**Page:**
○ ○ ○ ○
Default to case sensitive,  
use **pattern=fixed( , ignore_case=TRUE)** for case insensitive.

In [94]:
print( cars )
print( str_replace     (cars, 'toyota','Toyota') )
print( str_replace_all (cars, 
                        fixed('toyota', ignore_case=TRUE),  # case insensitive
                        'Toyota') )

[1] "Nissan serena" "toyota camry"  "Toyota Estima" "nissan sentra"
[5] "TOYOTA vios"  
[1] "Nissan serena" "Toyota camry"  "Toyota Estima" "nissan sentra"
[5] "TOYOTA vios"  
[1] "Nissan serena" "Toyota camry"  "Toyota Estima" "nissan sentra"
[5] "Toyota vios"  


### Case Conversion

In [97]:
x = c('One','Two','Three')
print( tolower(x)  )
print( toupper(x)  )

[1] "one"   "two"   "three"
[1] "ONE"   "TWO"   "THREE"


## Logical

### Class and Typeof

In [15]:
print( typeof(TRUE) )
print( class(TRUE) )

[1] "logical"
[1] "logical"


### Logical Comparison
Take note, R will coerce different data type before comparing

#### Equality

In [30]:
print( 3 == 3 )          # compare two integers
print( 3L == 3.0 )       # compare integer and double
print( 'abc' == 'abc' )  # compare two char
print( 3.0 == '3' )      # compare integer and character
print( 3.0 == 'three' )      # compare integer and character

[1] TRUE
[1] TRUE
[1] TRUE
[1] TRUE
[1] FALSE


#### Not Equal

In [16]:
print( 3 != 2 )
○ ○ ○ ○
**Recorded information:**
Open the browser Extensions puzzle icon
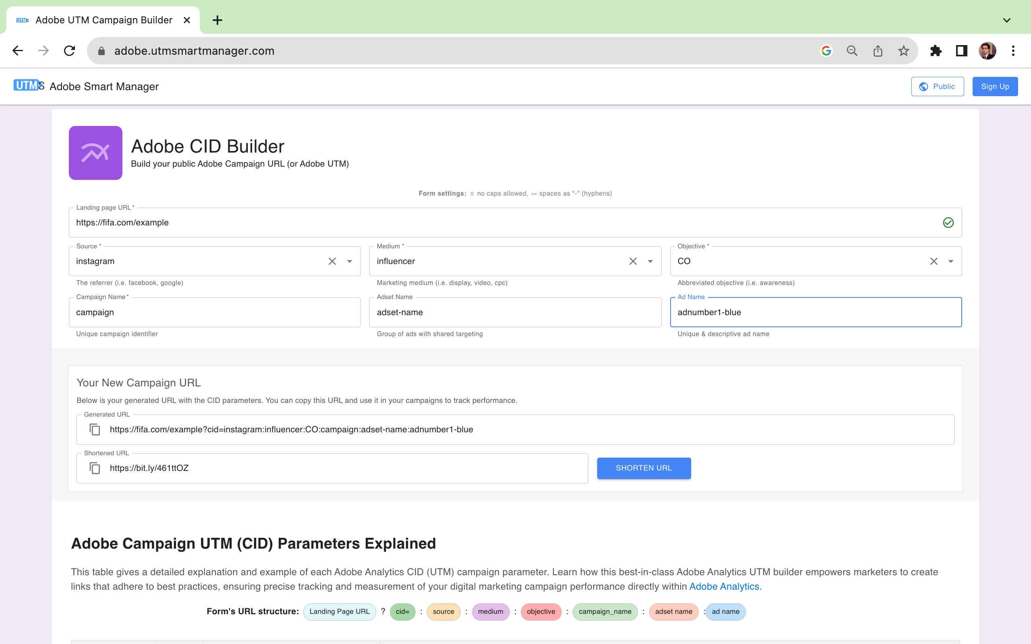Screen dimensions: 1031x644 pyautogui.click(x=936, y=51)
○ ○ ○ ○
**Exercises:**
1/ Render this sentence from the R notes on strings and logical values into Spanish: "Take note, R will coerce different data type before comparing"
2/ In the R notes on strings and logical values, which function turns the vector of words into all capital letters?
3/ Please extend the R notes on strings and logical values, starting right after the final line of code.
The data can be set aside; none of the tasks need it.

**Answer set:**
1/ Tenga en cuenta que R convierte los distintos tipos de datos antes de compararlos.

2/ toupper

3/
[1] TRUE


#### Negate

In [17]:
!(3L == 3.0)

### Comparing NA
Any operation against NA will **return NA**

In [60]:
nas = c(1,2,NA,4,5,6)
nas = nas + 1
print (nas)
print( nas == NA )

[1]  2  3 NA  5  6  7
[1] NA NA NA NA NA NA


Use **is.na()** to check if value is NA, NEVER use x==NA to check

In [59]:
is.na(nas)

### Comparing NULL

**Null is neither TRUE or FALSE**

In [46]:
NULL==TRUE | NULL==FALSE

- Comparing NULL with anything get **NOTHING**  
- **NOTHING is not NULL)**

In [55]:
result = (NULL=='abc')
print( typeof(result)  )
print( length(result)  )
print( is.null(result) )

[1] "logical"
[1] 0
[1] FALSE
logical(0)


## Factor

### Creating
**Non Ordered Factor**
There is no need to specify levels

In [81]:
X = c('apple','banana','apple','durian','rambutan','durian')
f1 = factor(X)
print( f1 )

[1] apple    banana   apple    durian   rambutan durian  
Levels: apple banana durian rambutan


**Ordered Factor**
- Specify ordered=T and its levels in order

In [82]:
y = c('slow','turbo','fast','slow','fast','slow')
f2 = factor(y, ordered=TRUE, 
               levels= c('slow','fast','turbo'))
print( f2 )

[1] slow  turbo fast  slow  fast  slow 
Levels: slow < fast < turbo


- Each element is comparible according to the order specified

In [84]:
print( f2[1] < f2[2] )

[1] TRUE


### Class, Typeof, is.factor( )
Observe that factor is type of integer

In [86]:
print( class(f1) )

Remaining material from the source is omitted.